Since it's a package manager, I'd guess the expectation is the process will die soon-ish afterwards (once it's installed whatever it's resolved). There's a discussion of re-enabling it after dependency resolution (so postinstall hooks run with GC enabled) though.

daveid|11 years ago

Garbage collection is slow, but reduces memory usage. So disabling it costs memory. Also, Composer does not keep running, once the job is done, the script terminates, so you don't have to enable GC back again (it's only disabled in the context of the current execution).

kornakiewicz|11 years ago

I remember story of my friend in algorithmic contest for high school students in Poland (which are quite hard). He solved problems correctly, but in his implementation he got to check in every iteration of loop if a collection still got any elements. He used col.size()==0 instead of col.isEmpty(). The first was O(n) and it fucked up all performance.

tantalor|11 years ago

That's a bug.

shaurz|11 years ago

Wait, when did Github become the new 4chan?

meowface|11 years ago

It's much closer to reddit than 4chan, otherwise the nature of the images posted would be a little different.

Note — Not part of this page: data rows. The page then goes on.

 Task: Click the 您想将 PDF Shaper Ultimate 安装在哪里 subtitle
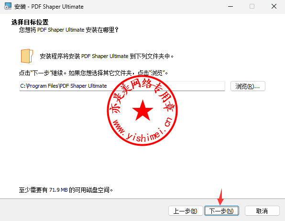[x=69, y=30]
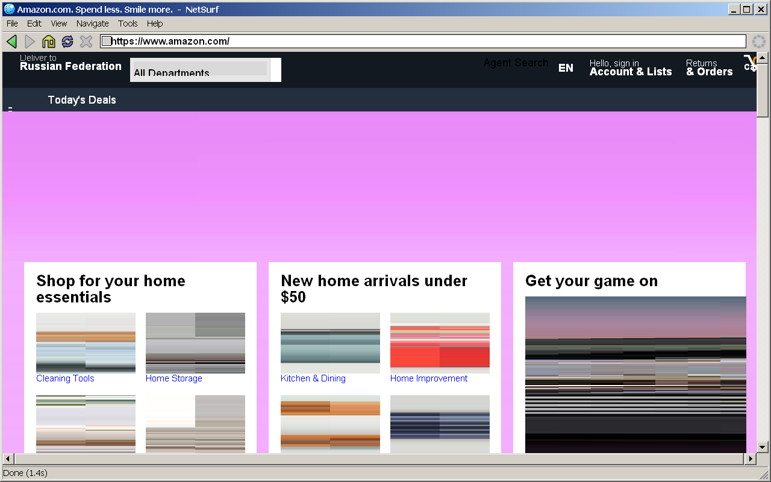The width and height of the screenshot is (771, 482).
Task: Click the URL address field
Action: coord(422,42)
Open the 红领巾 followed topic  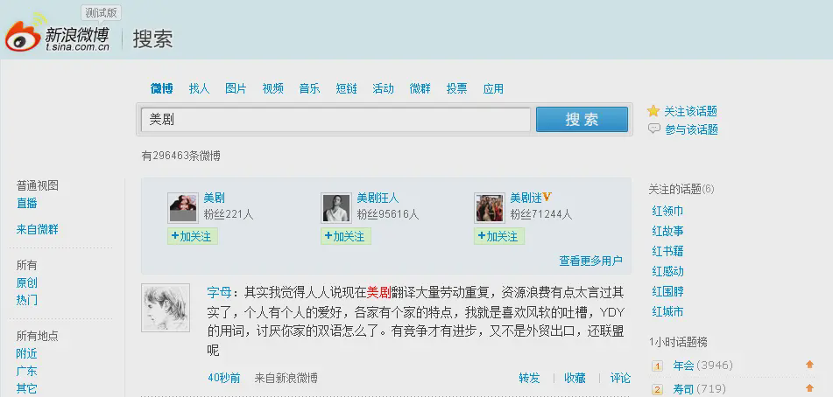pyautogui.click(x=667, y=211)
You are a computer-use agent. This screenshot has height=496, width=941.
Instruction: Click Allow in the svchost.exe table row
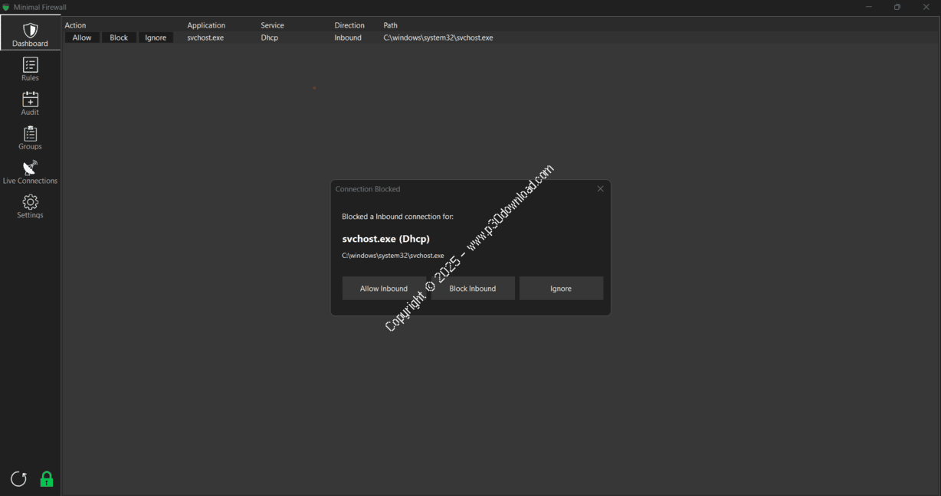[82, 38]
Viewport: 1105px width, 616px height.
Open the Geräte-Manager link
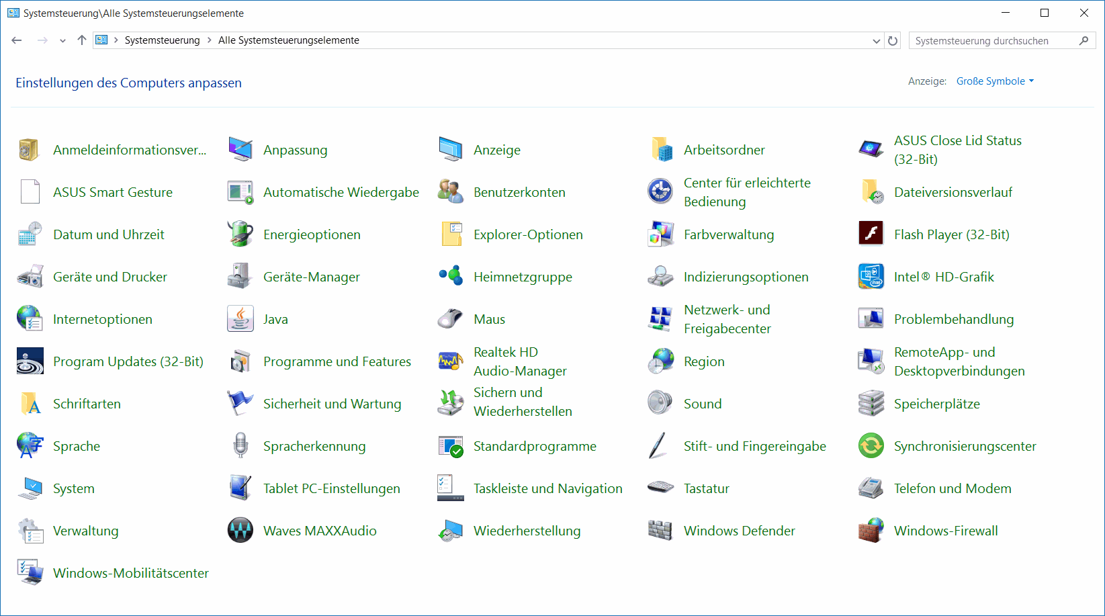[311, 277]
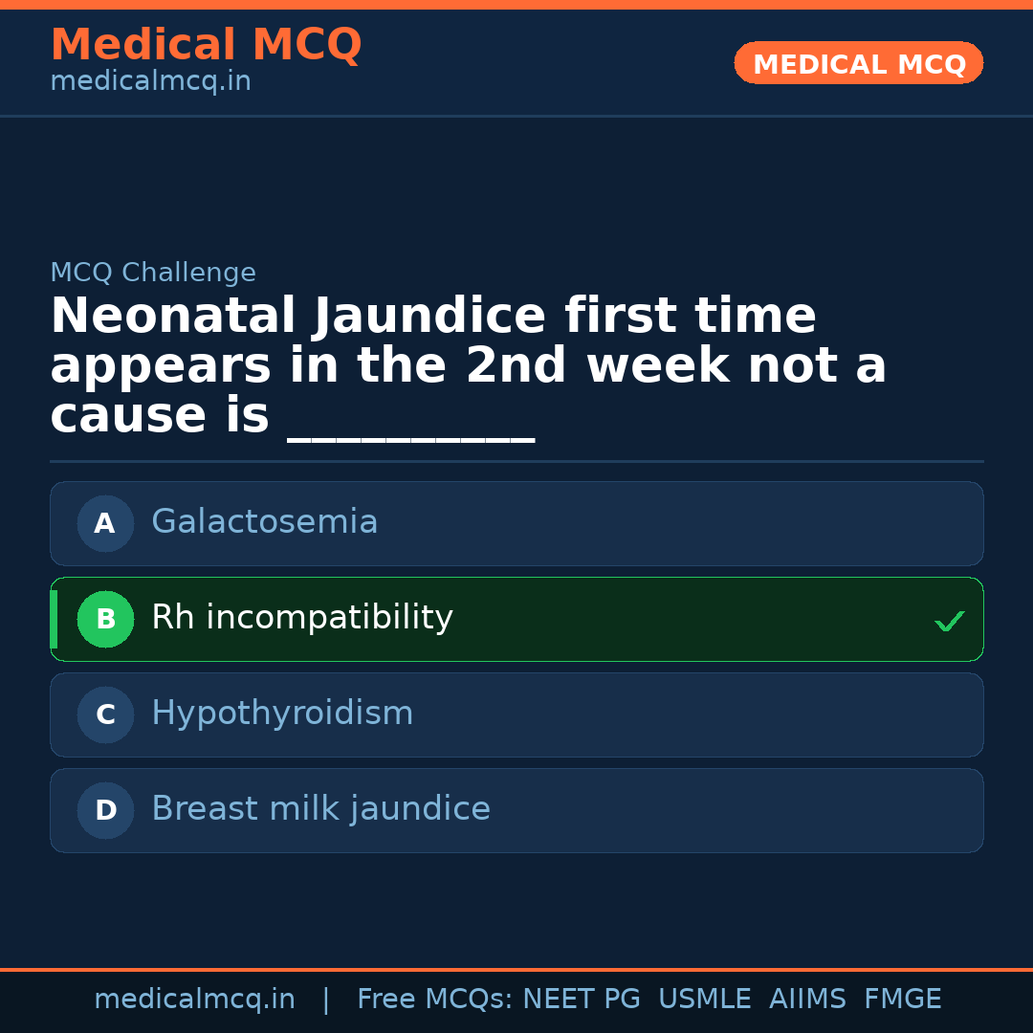This screenshot has height=1033, width=1033.
Task: Pick the Hypothyroidism answer text
Action: (282, 714)
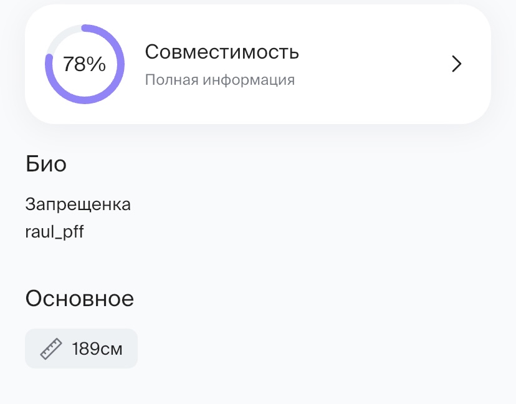Click the 78% percentage text
Image resolution: width=516 pixels, height=404 pixels.
(x=85, y=64)
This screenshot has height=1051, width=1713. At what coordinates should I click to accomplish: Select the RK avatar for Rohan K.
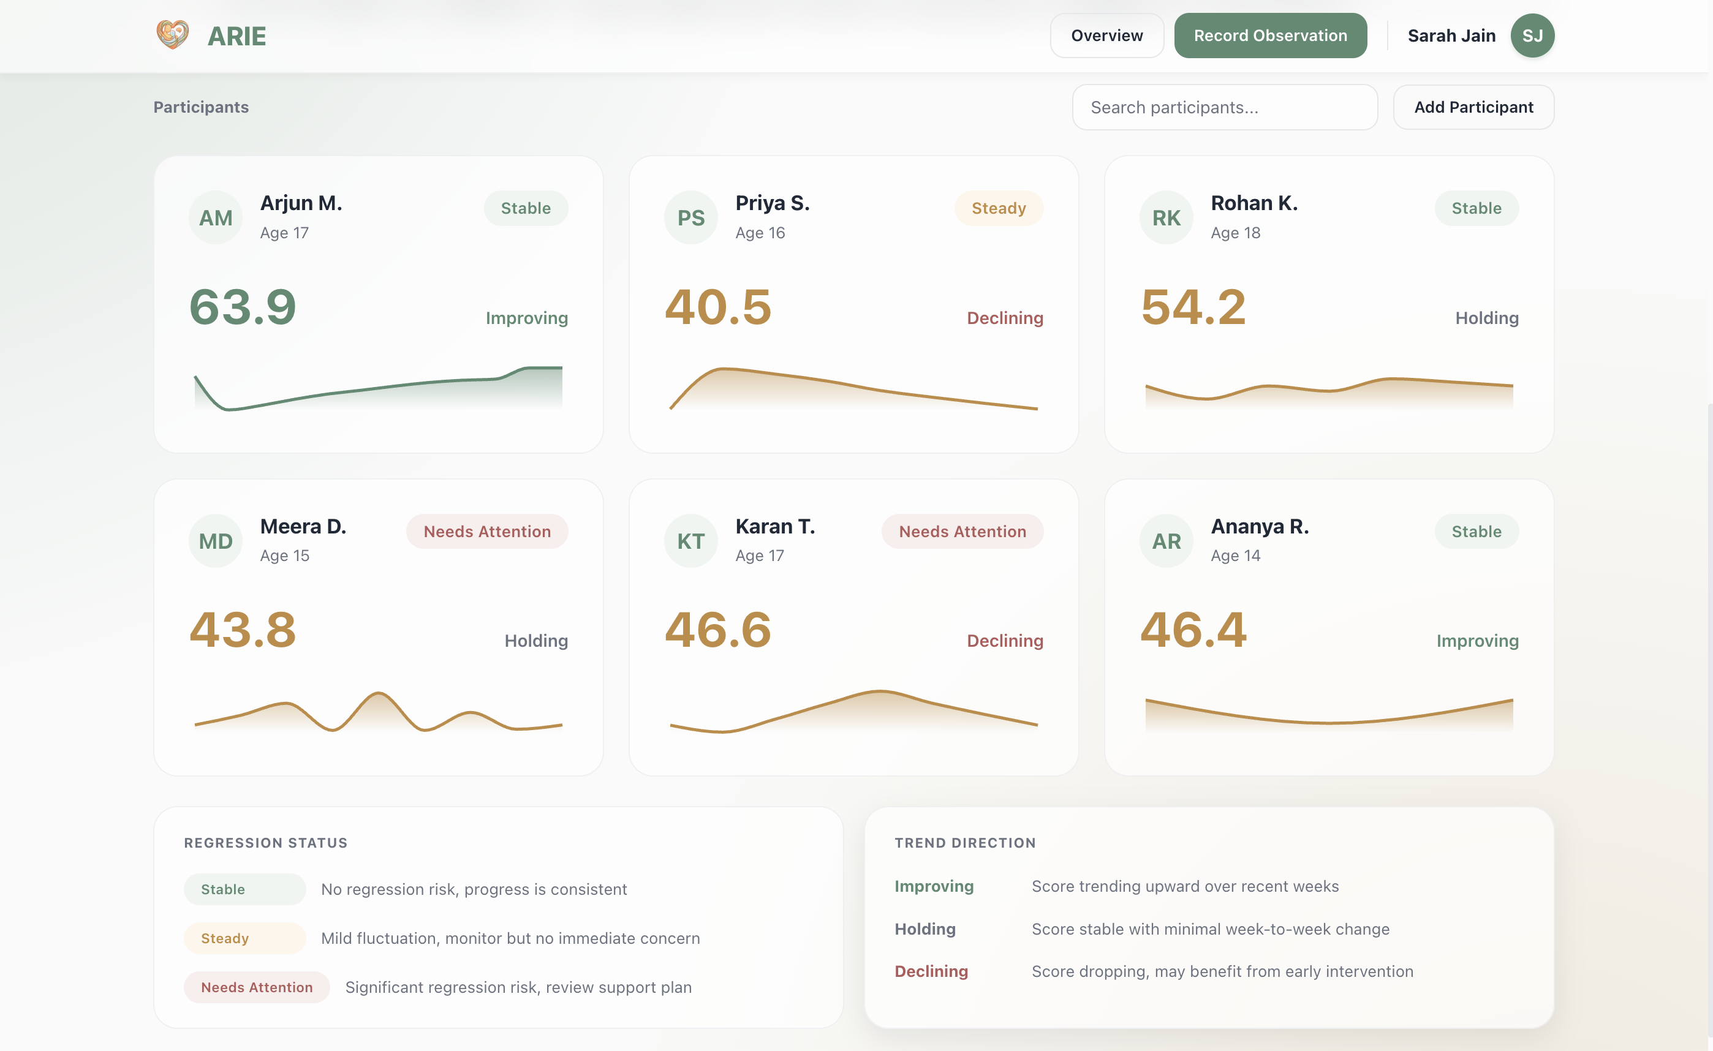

And it's been like this for 2 or 3 years now. I've seen comment spam of images for commits and issues for quite a while.

username223|11 years ago

4chan? I always thought it was a mashup of Myspace and Dropbox. Can I find unspeakably awful porn there, too?

markartur|11 years ago

What is wrong with the comments...

trebor|11 years ago

Nothing actually, they're working correctly. The people on the other hand... that's the questionable part. ;)

gus_massa|11 years ago

I found an interesting comment between the gif: https://github.com/composer/composer/commit/ac676f47f7bbc619... by h4cc

> Behold, found something in the docs about garbage collection:

>> Therefore, it is probably wise to call gc_collect_cycles() just before you call gc_disable() to free up the memory that could be lost through possible roots that are already recorded in the root buffer. [...]

headius|11 years ago

Am I the only one that considers this disgusting? If the GC is so bad that it causes 2-10x slower operation in this use case, then it's a bad GC. I mean really, really bad. Short-lived objects in any modern GC should be swept away trivially without a lot of overhead. Of course we're talking about PHP here, so perhaps it's redundant to say something about it sucks, but jesus...runtimes that require hacks like this should be taken out back and shot.

NDizzle|11 years ago

Wow, OSX 64bit chrome can't handle that many animated gifs. 32bit could just fine. What gives?!

r109|11 years ago

BeamSyncDropper v2

munificent|11 years ago

I was curious, so I did some investigation, starting here:

http://php.net/manual/en/features.gc.php

Here's when I found:

PHP uses ref-counting for most garbage collection. That means non-cyclic data structures are collected eagerly, as soon as the last reference to an object is removed.

Naïve ref-counting can't collect cyclic data structures, though. Normally, cycles are "collected" in PHP by just waiting until the request is done and ditching everything. That works great for web sites, but makes less sense for a command line app like Composer.

To better reclaim memory, PHP now has a cycle collector. Whenever a ref-count is decremented but not zero, that means a new island of detached cyclic objects could have been created. When this happens, it adds that object to an array of possible cyclic roots.

When that array gets full (10,000 elements), the cycle collector is triggered. This walks the array and tries to collect any cyclic objects. They reference this paper[1] for their algorithm for doing this, but what they describe just sounds like a regular simple synchronous cycle collector to me.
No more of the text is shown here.